A tiny robot was constructed entirely from DNA by scientists from Inserm, CNRS, and Université de Montpellier at the Structural Biology Center in Montpellier. The nano-robot could lead to a closer study of the mechanical forces applied at microscopic levels, which are important for various biological and pathological processes.
The study was published in Nature Communications.
Our cells face mechanical forces that are exerted on a microscopic scale, and these forces trigger biological signals that are essential to many cell processes responsible for the normal functioning of our body or the development of certain diseases.
Dysfunction of cellular mechanosensitivity is involved in various diseases where the impacted cells migrate within the body by surrounding and adapting to the mechanical properties of their microenvironment. This adaptation is only possible because specific forces are detected by mechanoreceptors, which transmit the information to the cell cytoskeleton.
Our current knowledge of the molecular mechanisms involved in cell mechanosensitivity is very limited, so the research team led by Inserm researcher Gaëtan Bellot at the Structural Biology Center (Inserm/CNRS/Université de Montpellier) decided to use an alternative method referred to as the DNA origami method.
DNA Origami Method
The DNA origami method enables the self-assembly of 3D nanostructures in a predefined form using the DNA molecule as construction material. The technique has been responsible for major advances in the nanotechnology field.
The team used the method to design a “nano-robot” that consists of three DNA origami structures. It is compatible with the size of a human cell, and for the first time, it makes it possible to apply and control a force with a resolution of 1 piconewton, which is one trillionth of a Newton. One Newton can be compared to the force of a finger clicking on a pen.
The new development is the first time that a human-made and self-assembled DNA-based object can apply force with this level of accuracy.
The team coupled the robot with a molecule that recognizes a mechanoreceptor, which made it possible to direct the robot to some of our cells. They could also specifically apply forces to targeted mechanoreceptors localized on the surface of the cells to activate them.
The tool could prove highly valuable for basic research. It can help experts better understand the molecular mechanisms involved in cell mechanosensitivity, as well as lead to the discovery of new cell receptors sensitive to mechanical forces.
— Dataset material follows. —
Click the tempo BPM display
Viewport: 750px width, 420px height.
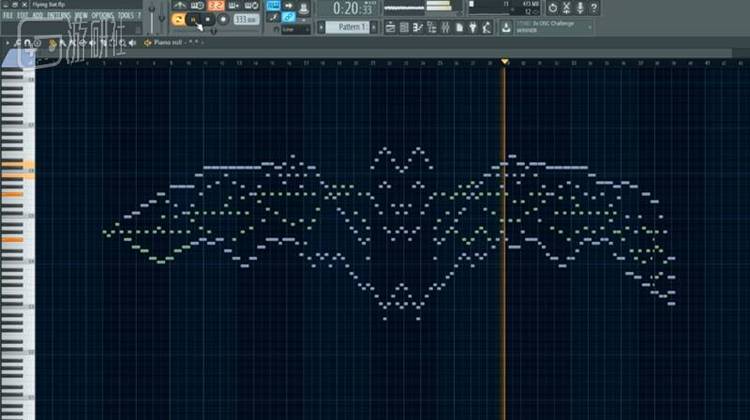click(x=245, y=19)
“The design of a robot enabling the in vitro and in vivo application of piconewton forces meets a growing demand in the scientific community and represents a major technological advance. However, the biocompatibility of the robot can be considered both an advantage for in vivo applications but may also represent a weakness with sensitivity to enzymes that can degrade DNA. So our next step will be to study how we can modify the surface of the robot so that it is less sensitive to the action of enzymes. We will also try to find other modes of activation of our robot using, for example, a magnetic field,” says Bellot.